Problem
Starting at the line with "Viewport: 800px width, 400px", copy each line through the last one below exactly as written, without any pictures.

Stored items
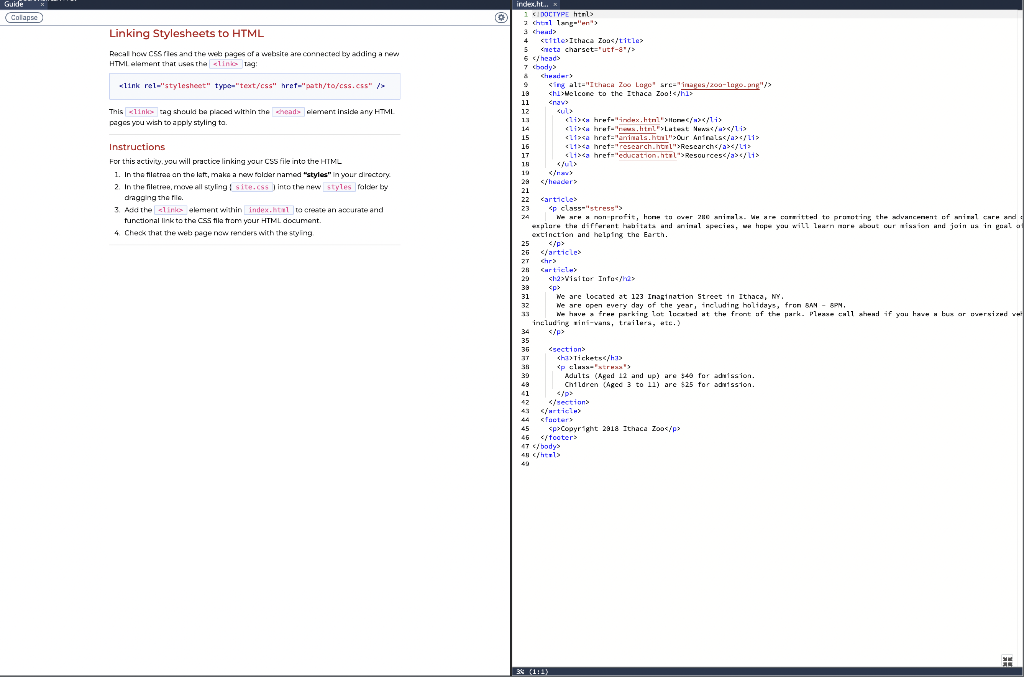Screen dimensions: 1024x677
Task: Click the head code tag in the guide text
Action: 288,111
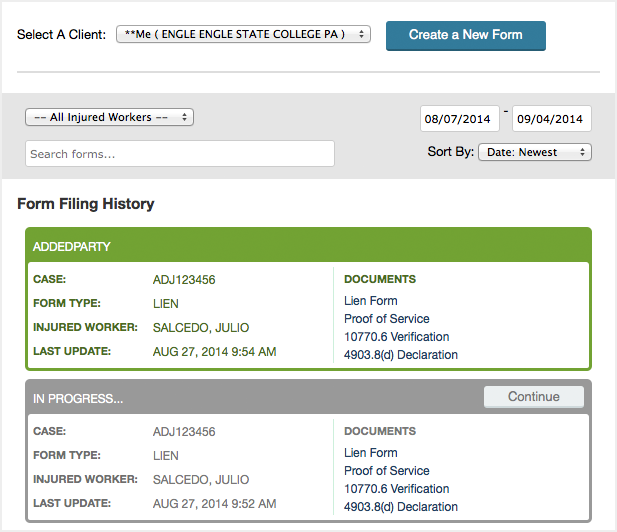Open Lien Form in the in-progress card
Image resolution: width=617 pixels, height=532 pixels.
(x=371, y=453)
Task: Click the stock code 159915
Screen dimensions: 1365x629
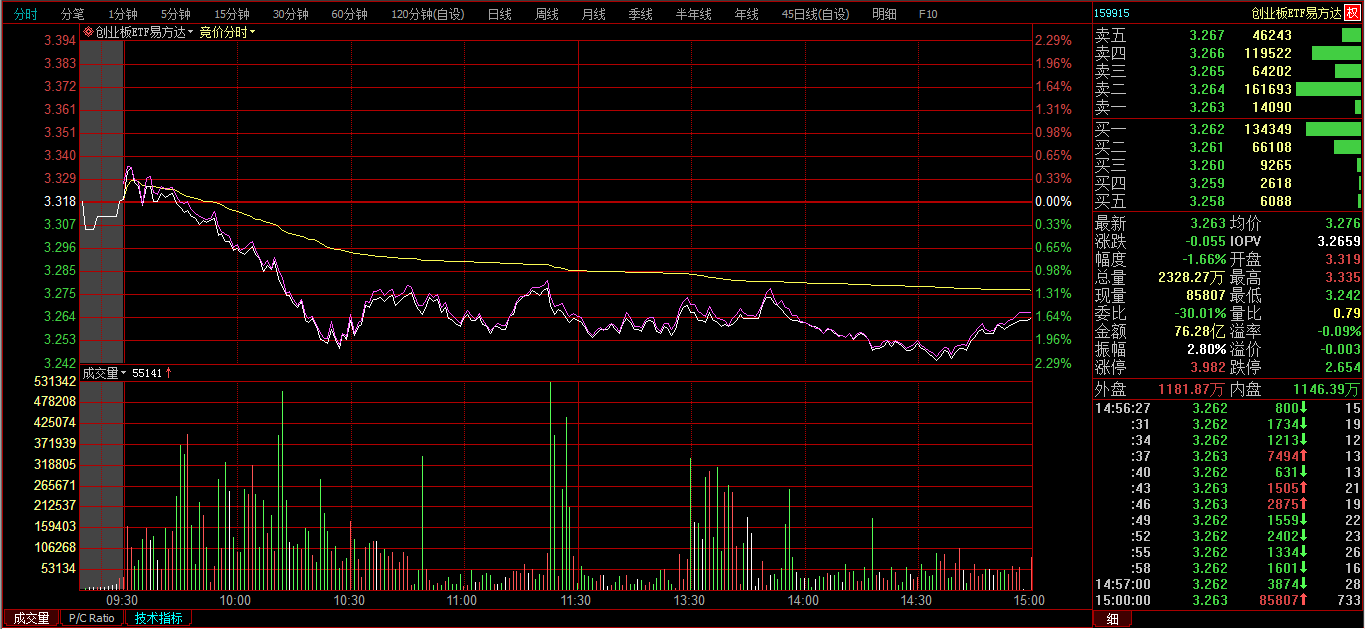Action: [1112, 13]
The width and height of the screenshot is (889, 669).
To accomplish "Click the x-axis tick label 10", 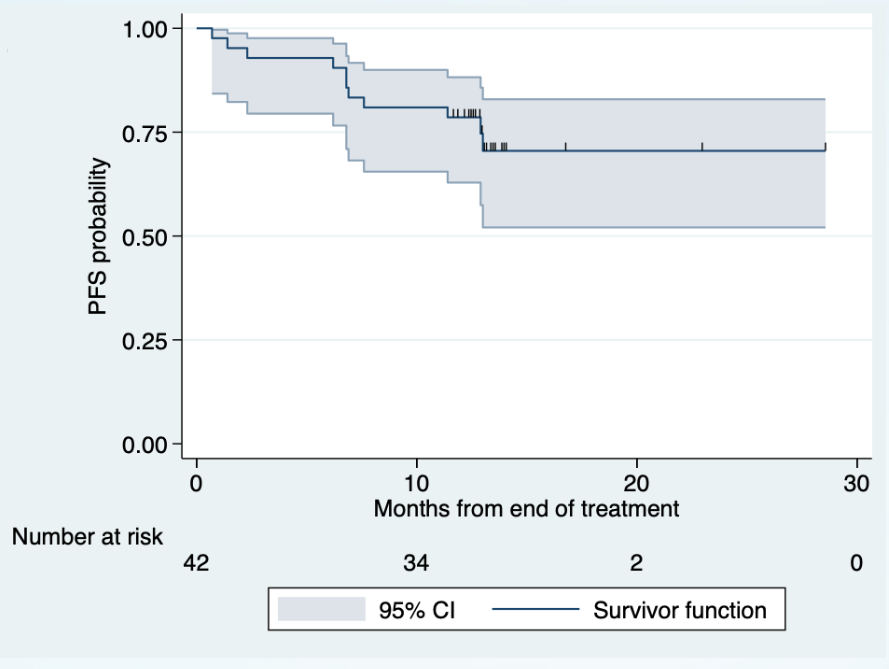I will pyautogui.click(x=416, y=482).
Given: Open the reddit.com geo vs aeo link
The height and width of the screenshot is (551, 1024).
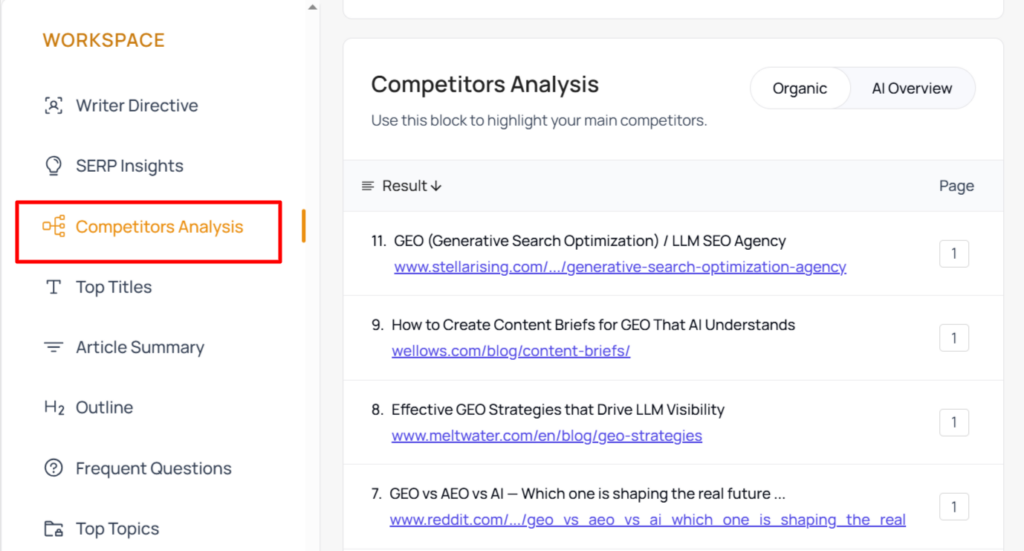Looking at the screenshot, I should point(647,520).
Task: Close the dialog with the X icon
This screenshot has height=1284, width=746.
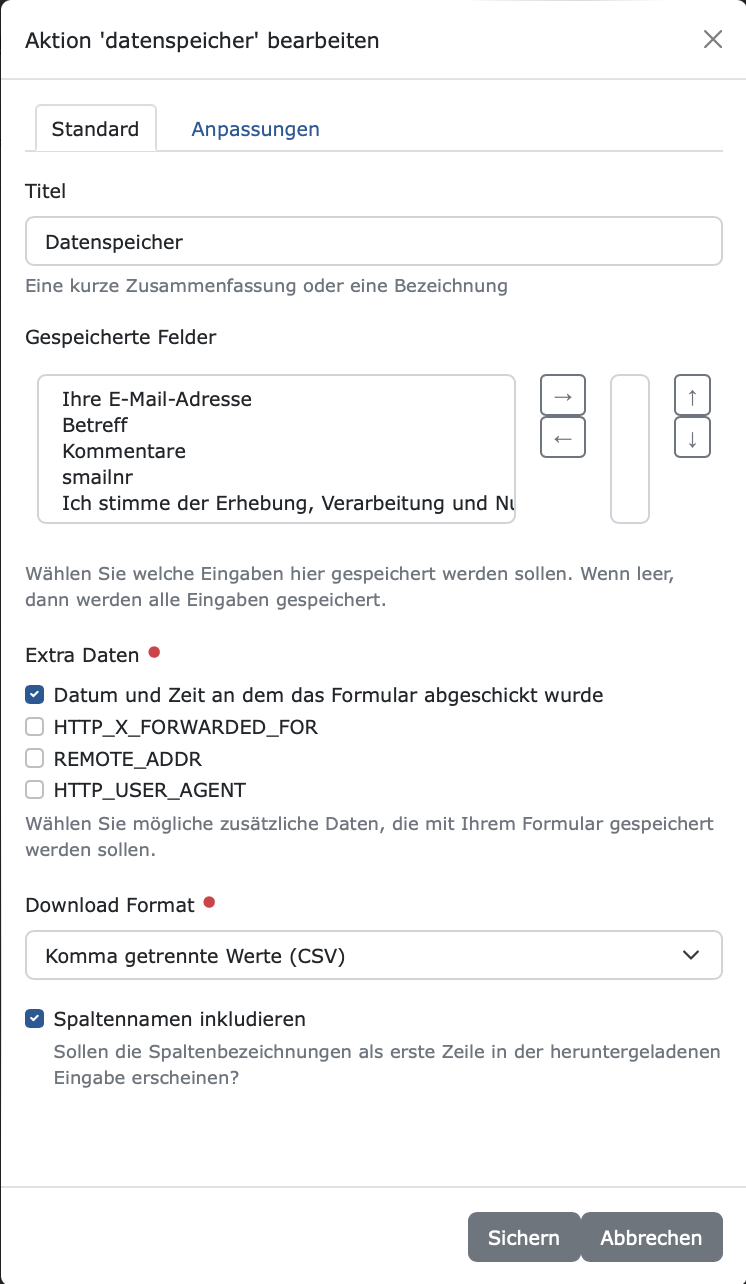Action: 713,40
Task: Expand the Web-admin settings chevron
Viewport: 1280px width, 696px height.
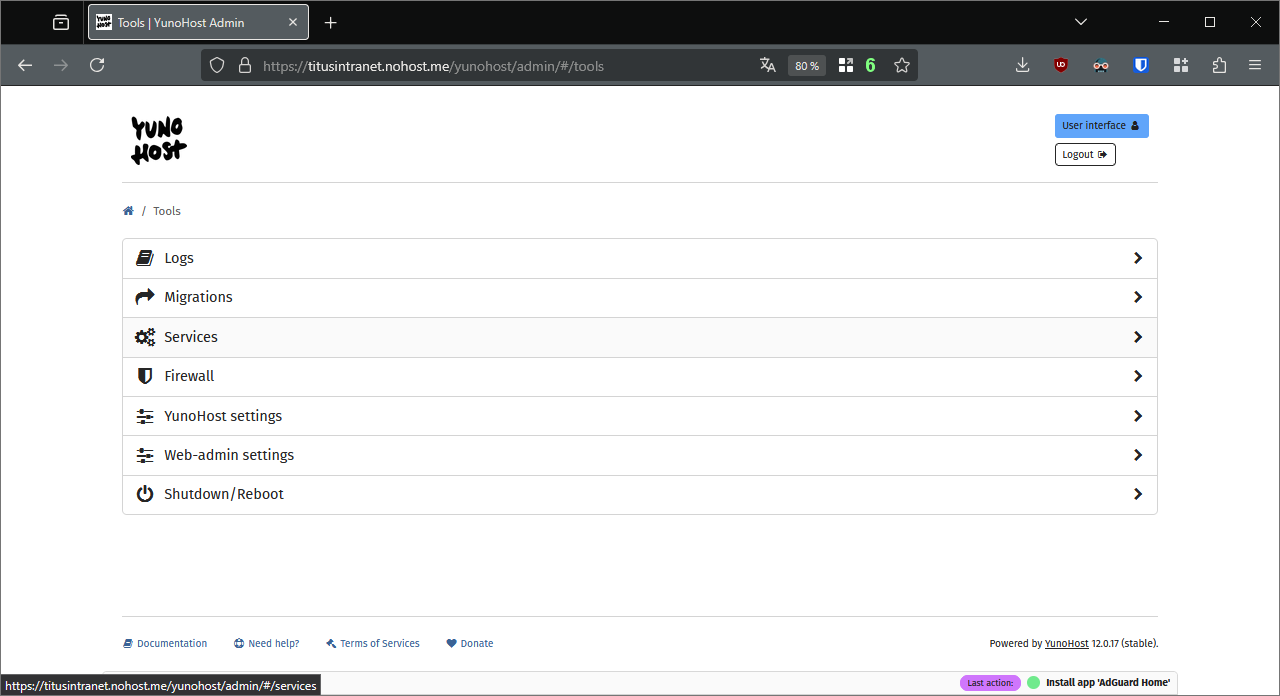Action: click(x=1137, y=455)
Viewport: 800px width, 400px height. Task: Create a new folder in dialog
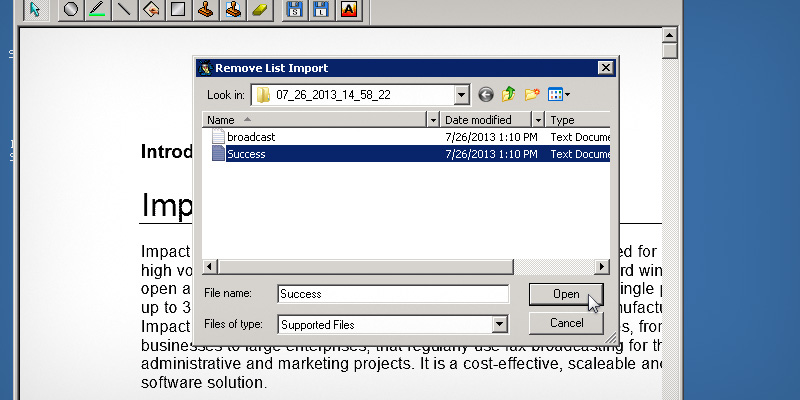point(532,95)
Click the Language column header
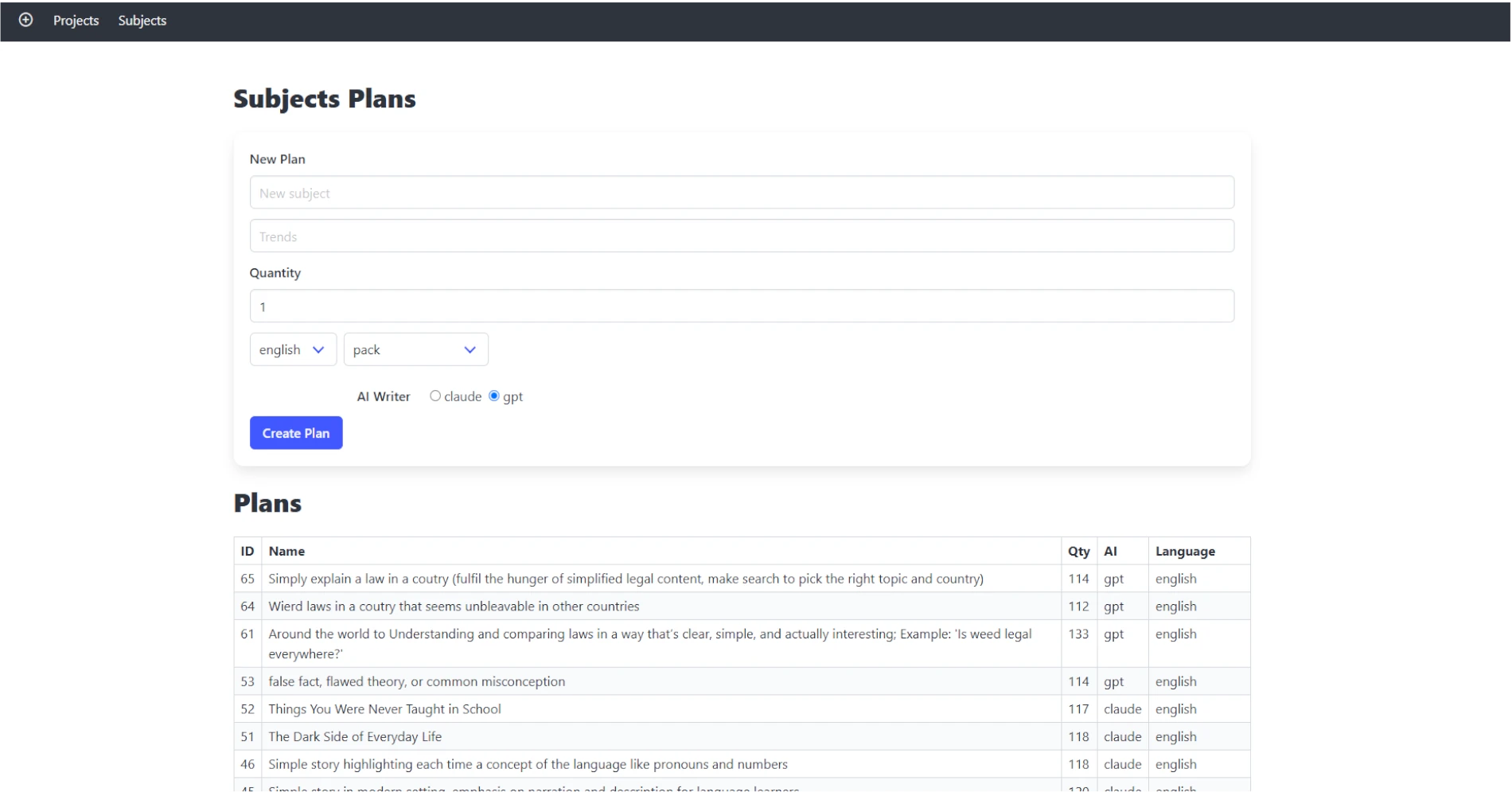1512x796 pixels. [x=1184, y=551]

Answer for this exercise
Viewport: 800px width, 400px height. Task: Create a new folder in dialog
point(532,95)
Click the Language column header
1512x796 pixels. [x=1184, y=551]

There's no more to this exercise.